Aus aktuellem Anlass möchten wir alle BFV-Vereine darauf aufmerksam machen, in Sachen "Beantragung von Spielberechtigungen" äußerste Sorgfalt bei den zugrunde gelegten Angaben in den Anträgen walten zu lassen. Bitte überzeuge dich genau von der Identität der Spieler (Amtlichen Lichtbildausweis vor dem Ausfüllen des Spielberechtigungsantrages vorzeigen lassen!) und fülle die Anträge wahrheitsgemäß, sorgfältig und vollständig aus. Unter Passrecht - Grundlagen findest du alle Informationen kompakt zusammengefasst.
Mit einer Gastspielgenehmigung können einzelne Spieler/Spielerinnen zu Testzwecken in anderen Mannschaften mitspielen. Eine Gastspielgenehmigung gilt nur für einzelne Freundschafts- bzw. Vorbereitungsspiele, nicht jedoch für Verbandsspiele!
Außerdem wichtig: Bei den Herren ist bis zur Bezirksliga der Bezirksvorsitzende für die Ausstellung der Genehmigung zuständig, erst ab der Landesliga die BFV-Passabteilung. Die Infos dazu gibt es in § 77 Nr. 4 der BFV-Spielordnung.
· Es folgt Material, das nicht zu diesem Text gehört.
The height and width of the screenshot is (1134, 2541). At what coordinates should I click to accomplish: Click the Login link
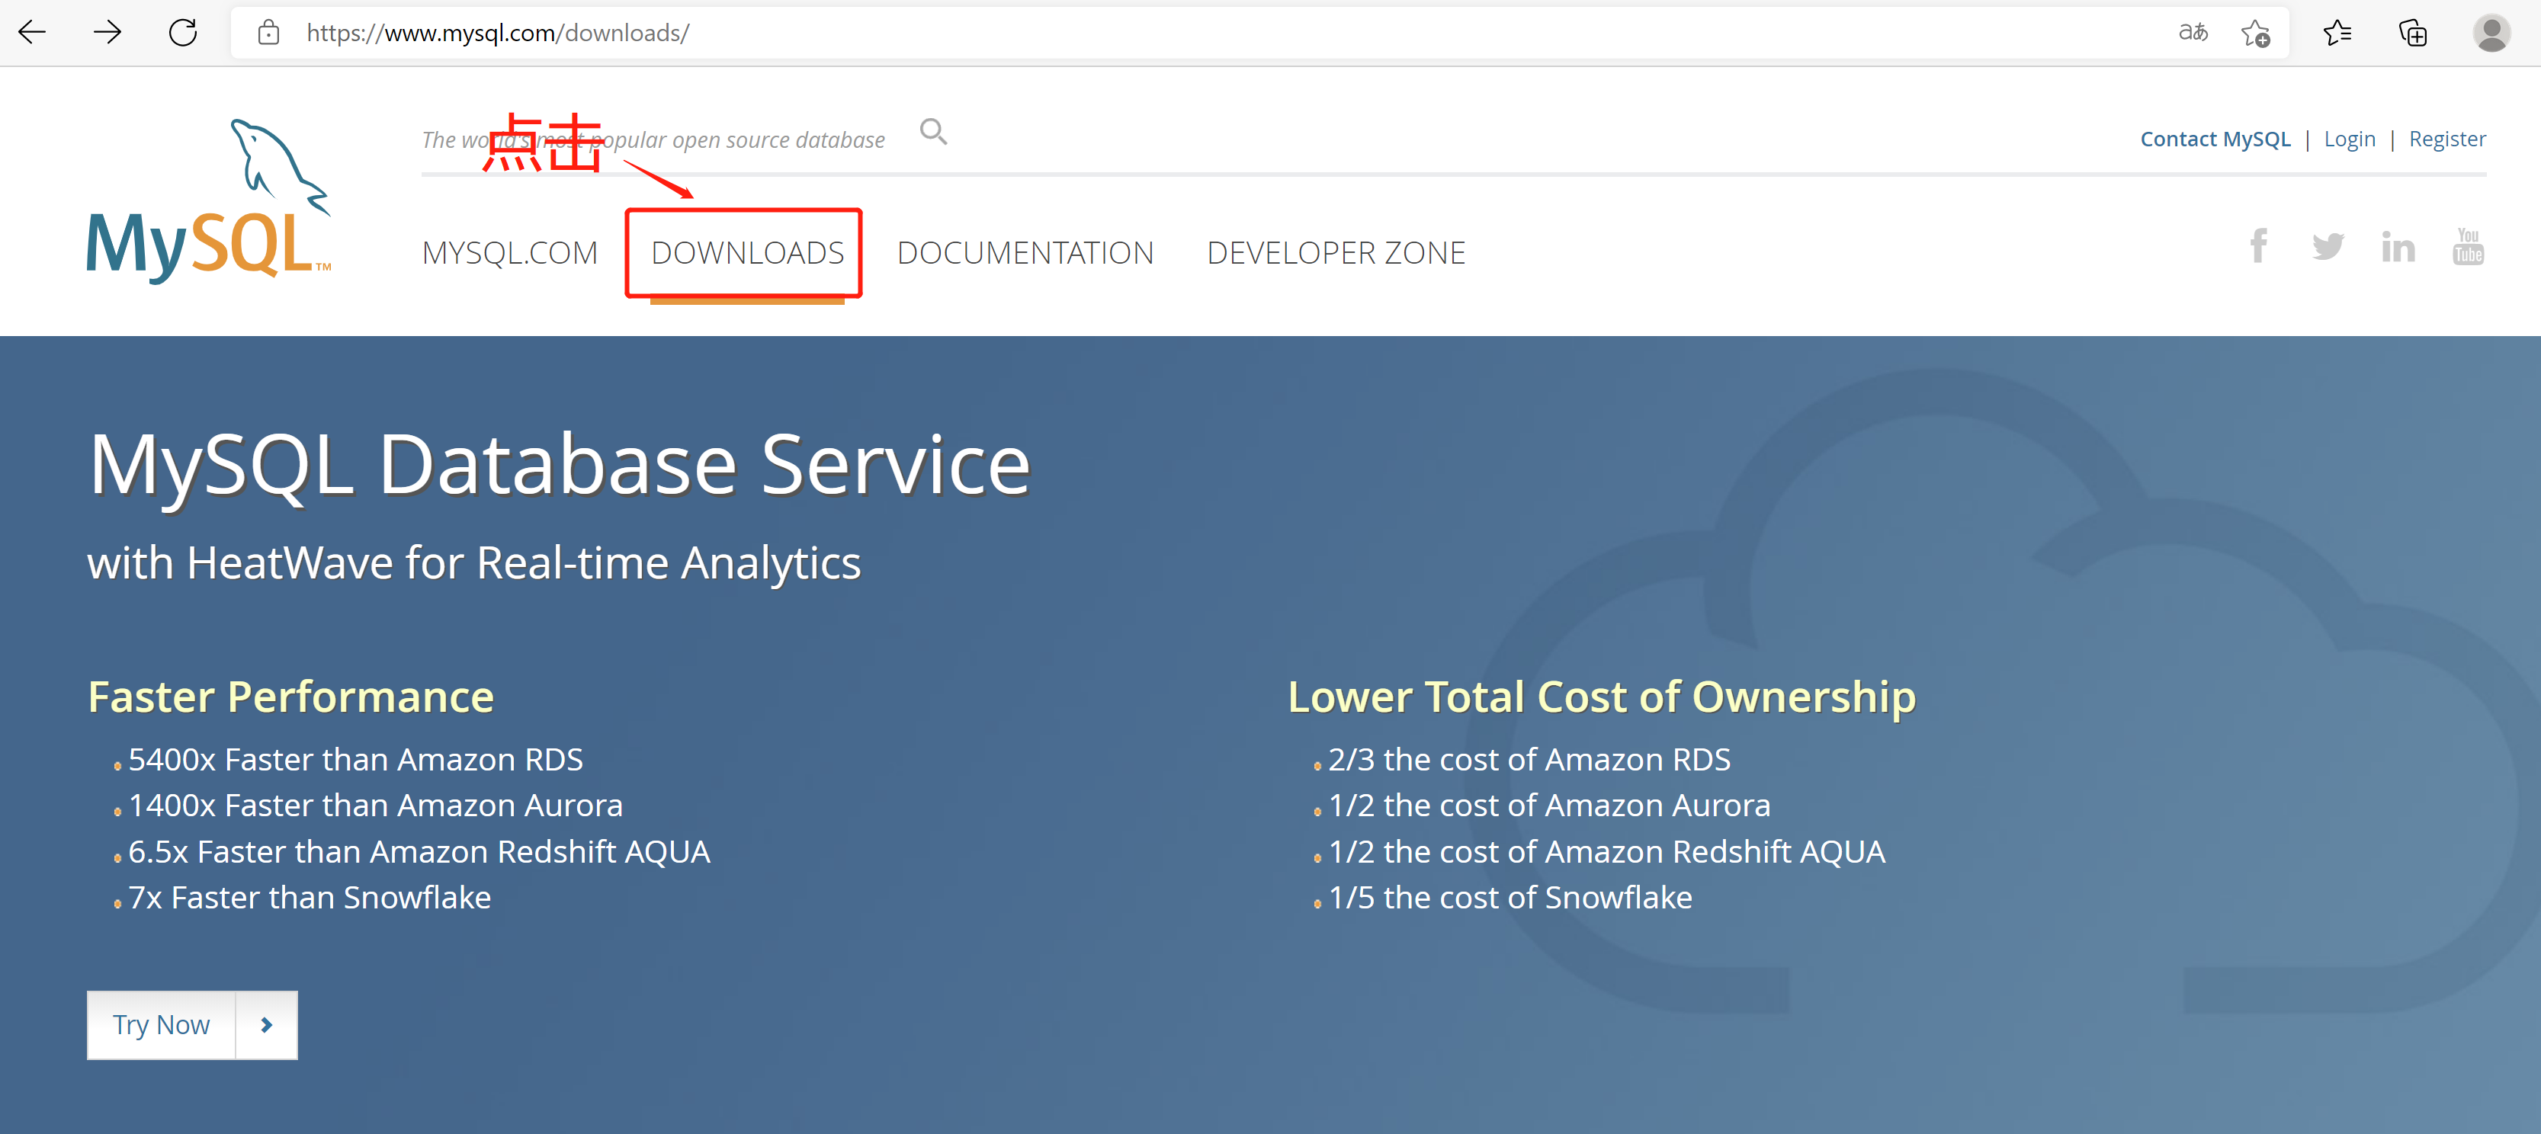point(2349,139)
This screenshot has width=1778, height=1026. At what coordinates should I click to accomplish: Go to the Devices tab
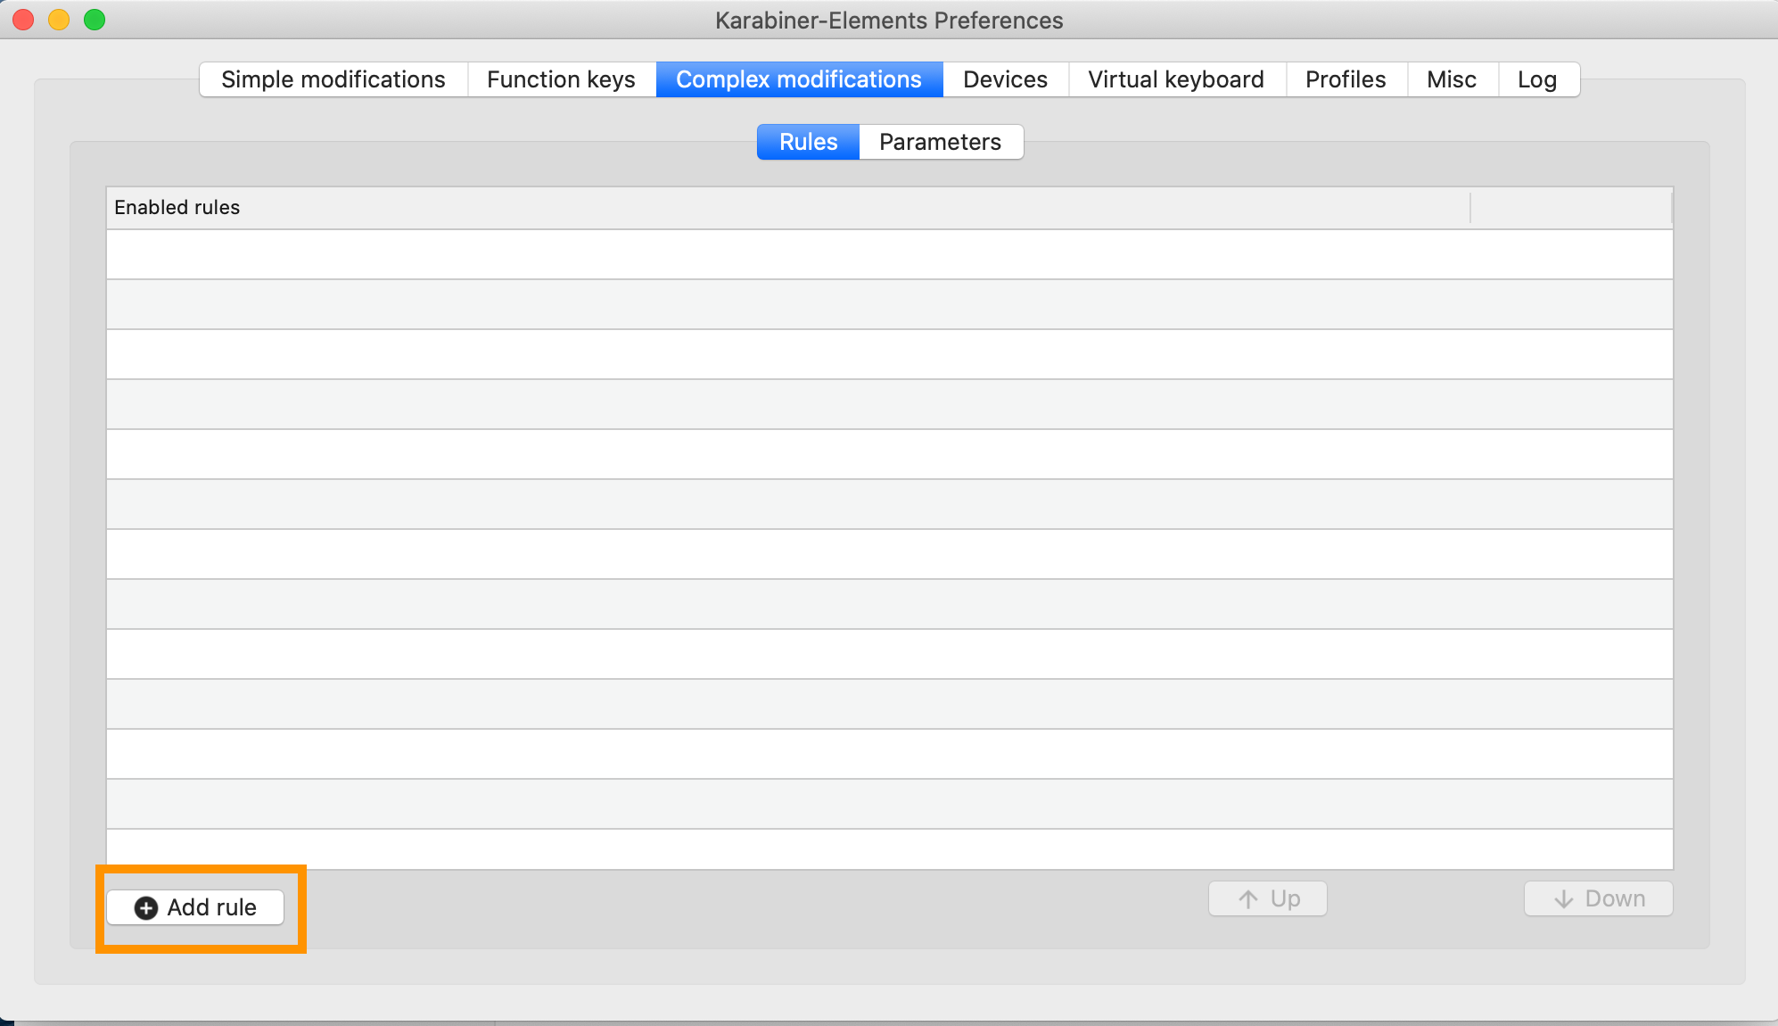pyautogui.click(x=1005, y=79)
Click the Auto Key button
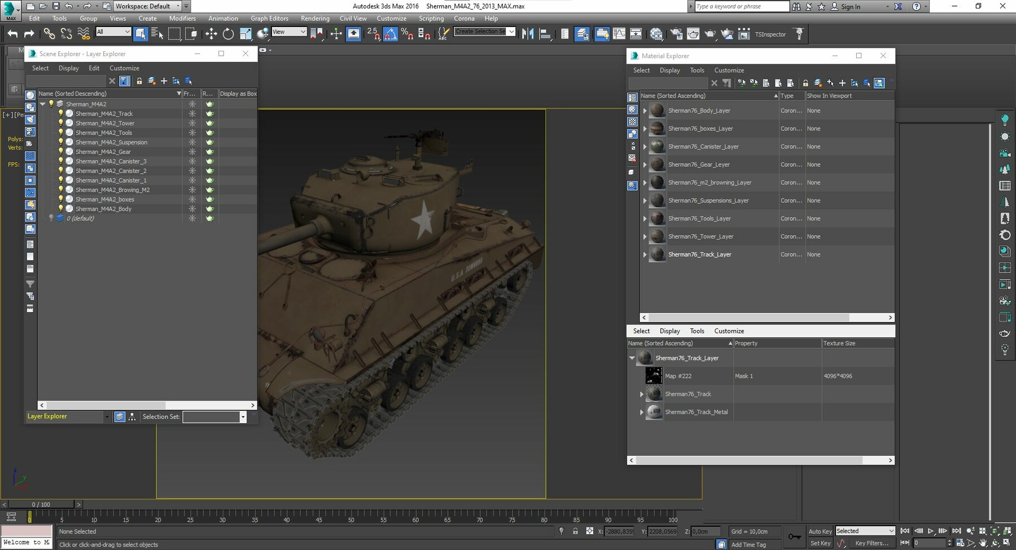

Alle Informationen zur Beantragung der Genehmigung bei Frauen, Mädchen und Junioren findest du in § 19 der Frauen- und Mädchenordnung und § 22 der Jugendordnung. Dort werden auch die Voraussetzungen für ein Gastspielrecht und die Vorgehensweise bei Spielerinnen und Spielern aus dem Ausland oder einem anderen Landesverband erläutert.
Die entsprechenden Formulare findest du bei den wichtigen Formularen der BFV-Passabteilung im Thema "Gast- und Zweitspielrechte".